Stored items
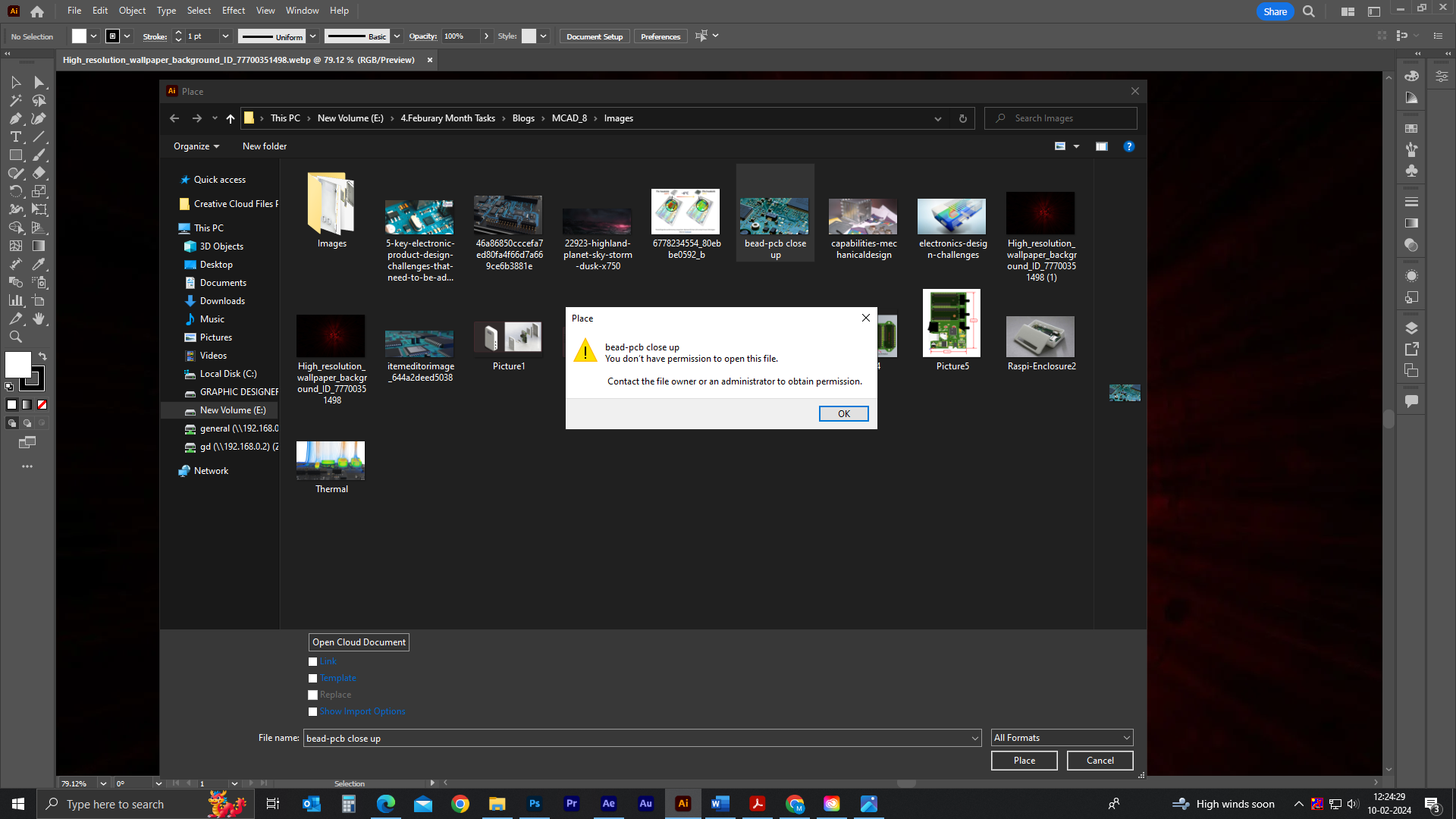Viewport: 1456px width, 819px height.
Task: Expand the Opacity value dropdown
Action: [486, 36]
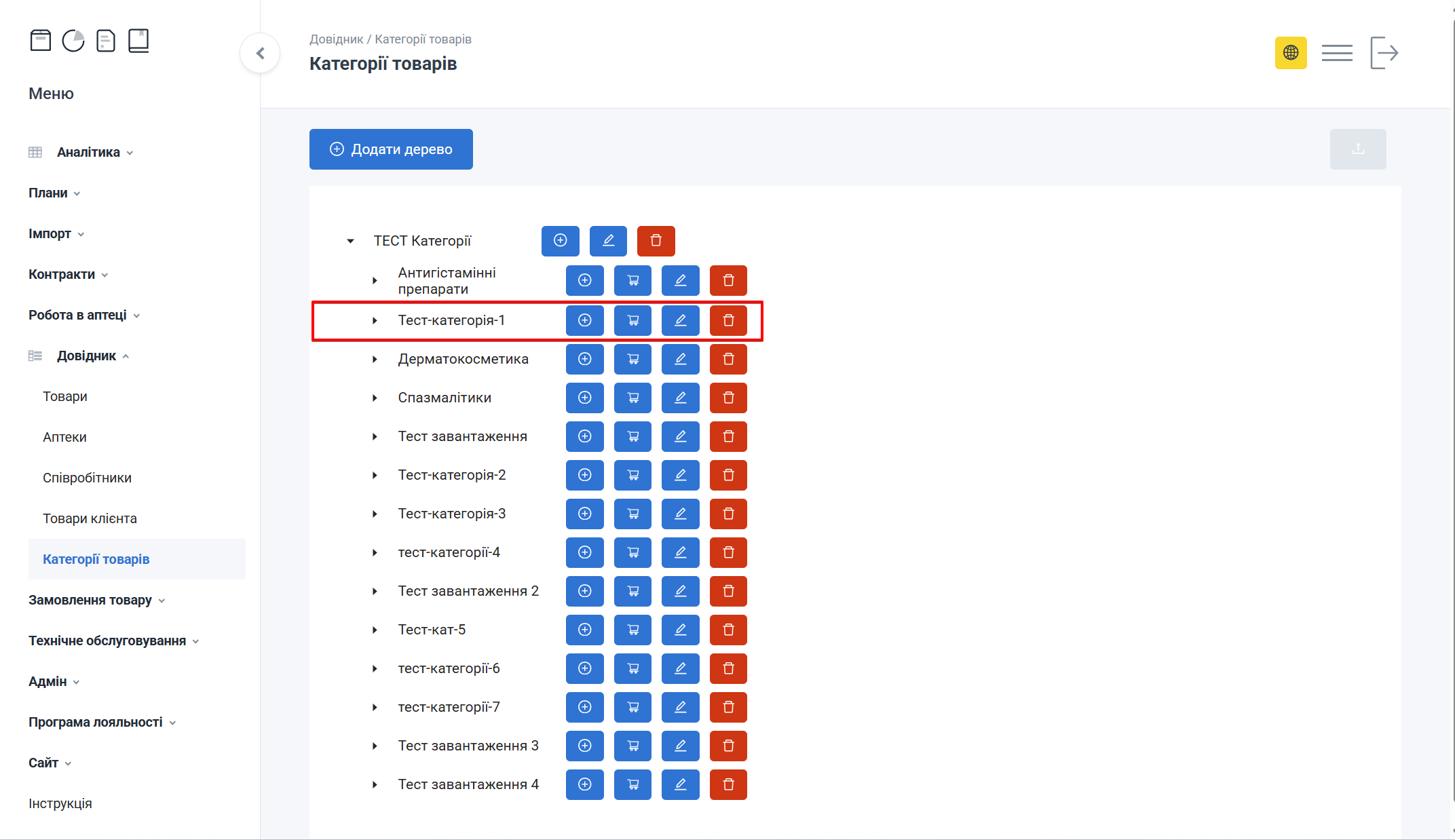Collapse the Довідник menu section
1455x840 pixels.
click(x=87, y=356)
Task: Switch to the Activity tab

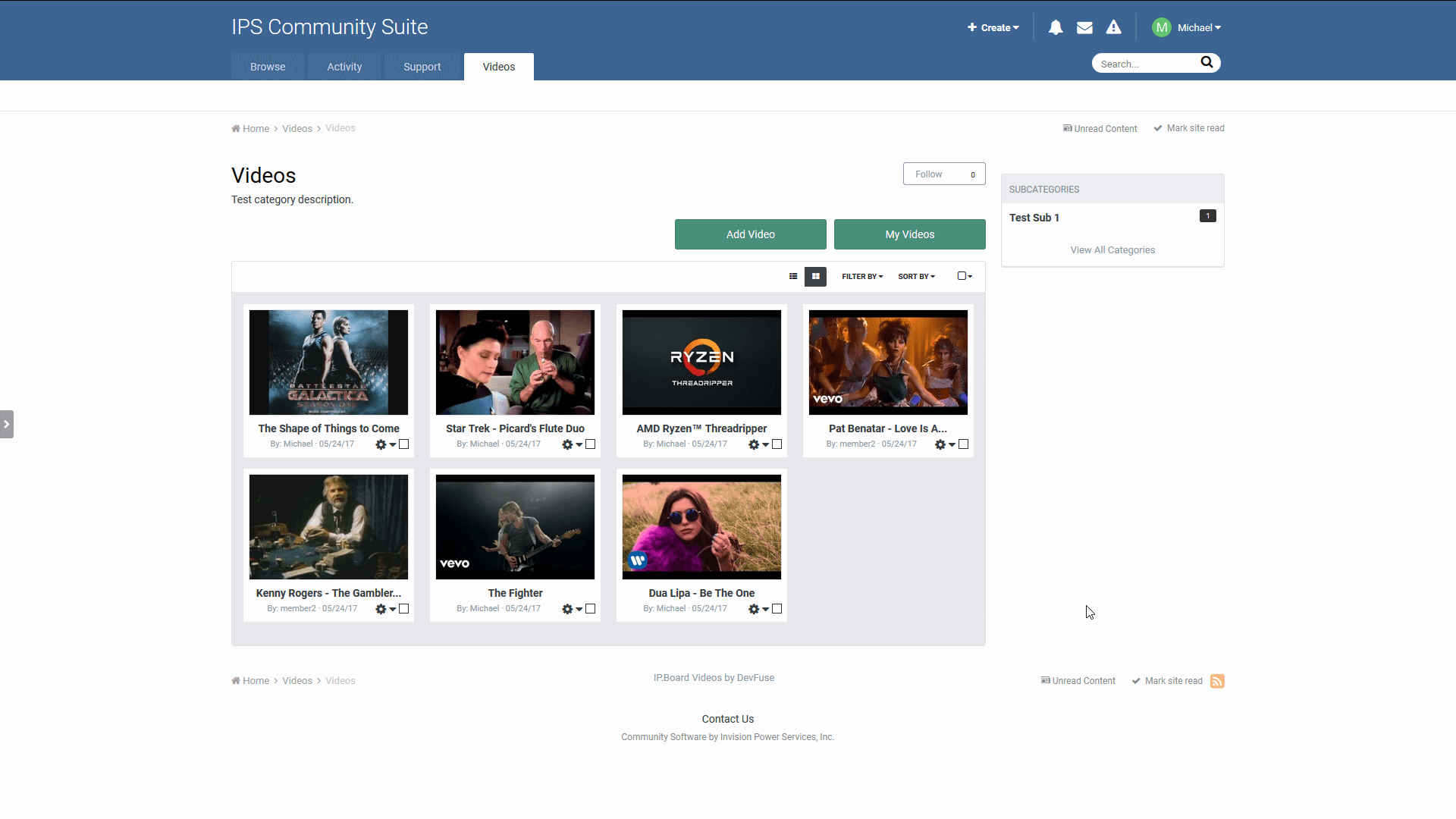Action: [344, 67]
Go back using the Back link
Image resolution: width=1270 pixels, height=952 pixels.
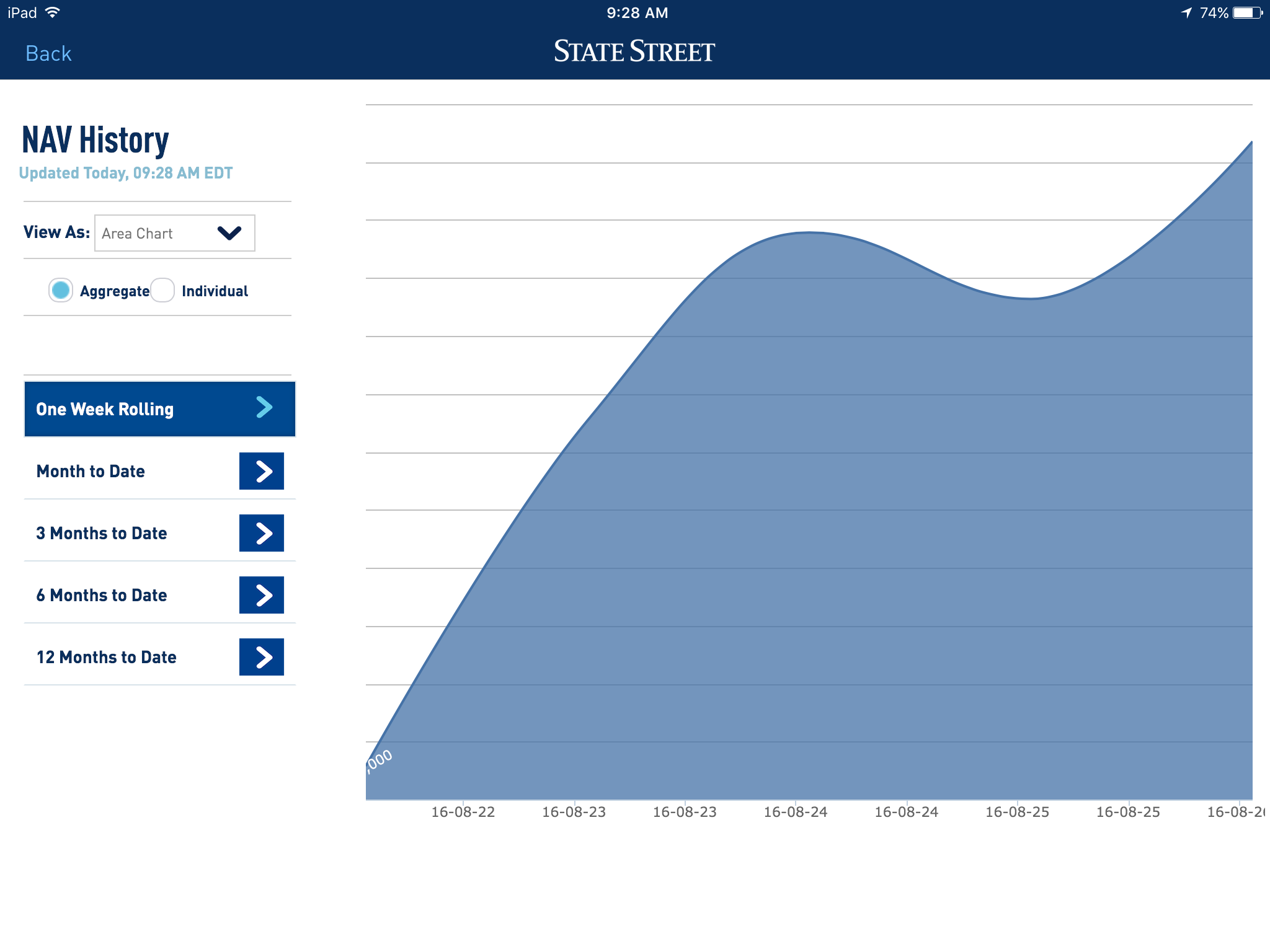[48, 53]
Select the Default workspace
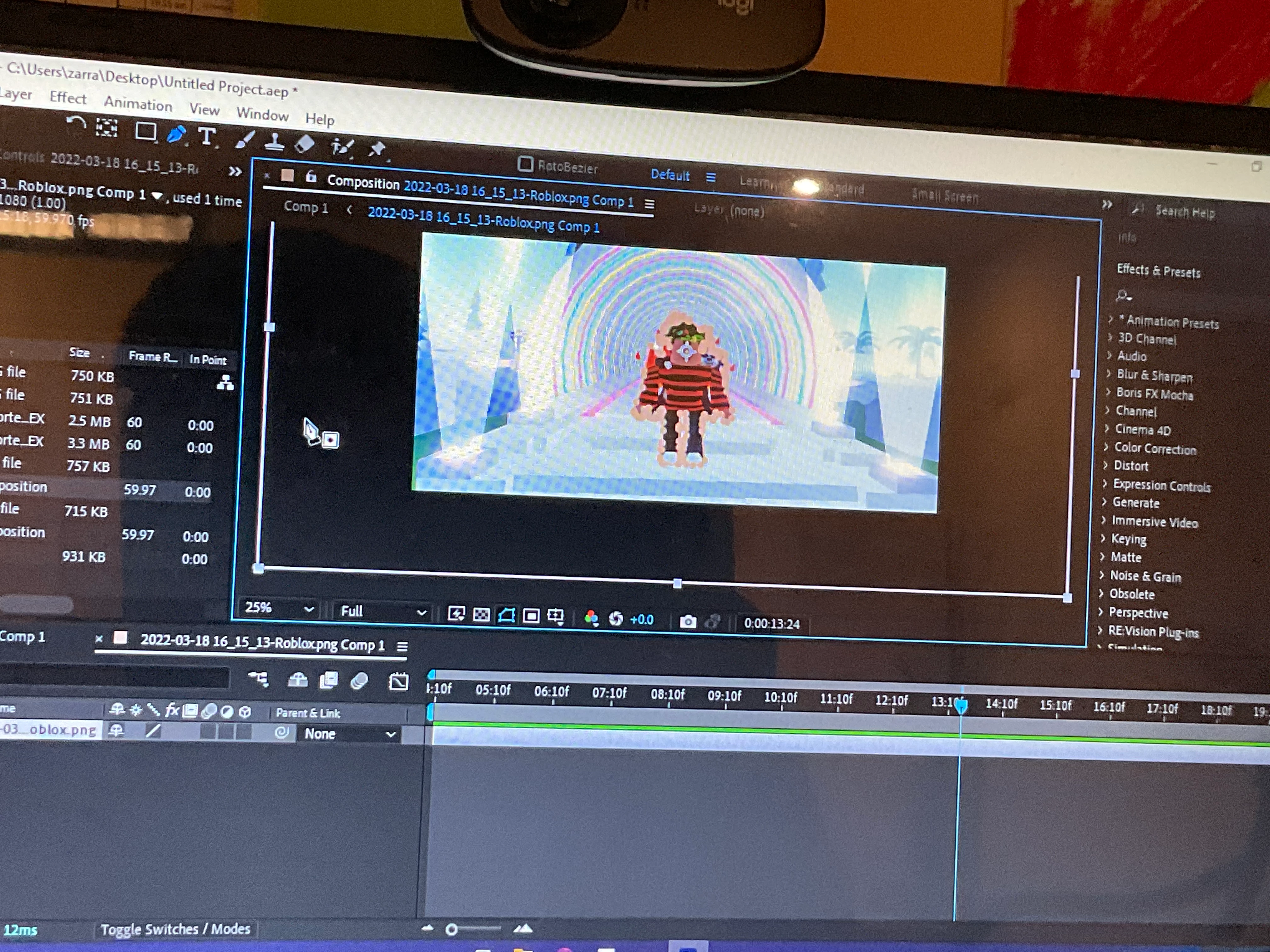 coord(669,175)
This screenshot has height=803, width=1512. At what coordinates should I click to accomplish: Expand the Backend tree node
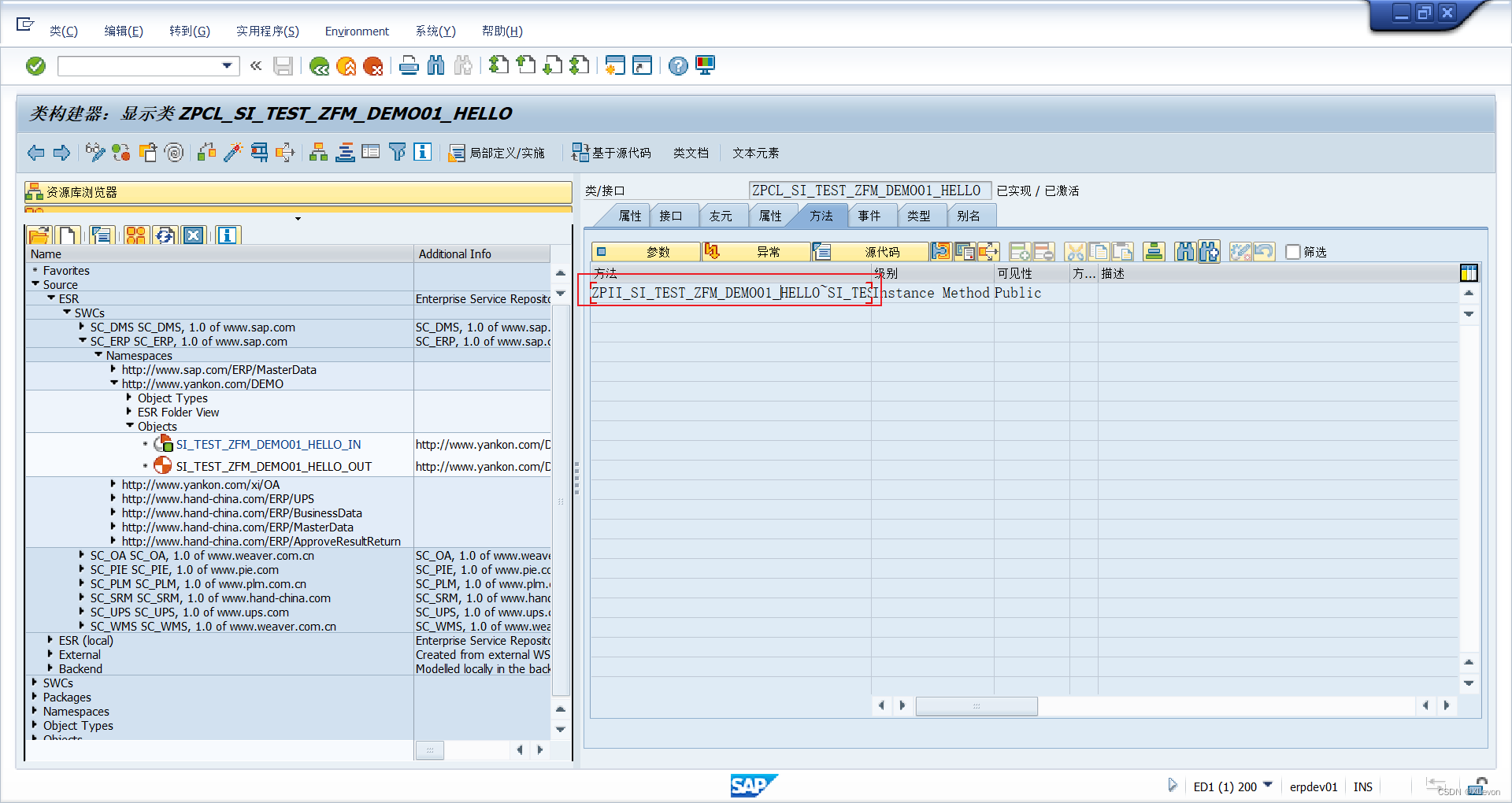point(52,668)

▶ EXERCISE
Copy exactly, please, every line from the one holding "Task: Switch to the Activity tab" through the last line of the data, both ends included, and no pictures.

▶ ANSWER TO THE EXERCISE
Task: Switch to the Activity tab

Action: [344, 67]
Go back using the Back link
Image resolution: width=1270 pixels, height=952 pixels.
[48, 53]
Select the Default workspace
 coord(669,175)
This screenshot has height=803, width=1512. At what coordinates should I click to accomplish: Expand the Backend tree node
point(52,668)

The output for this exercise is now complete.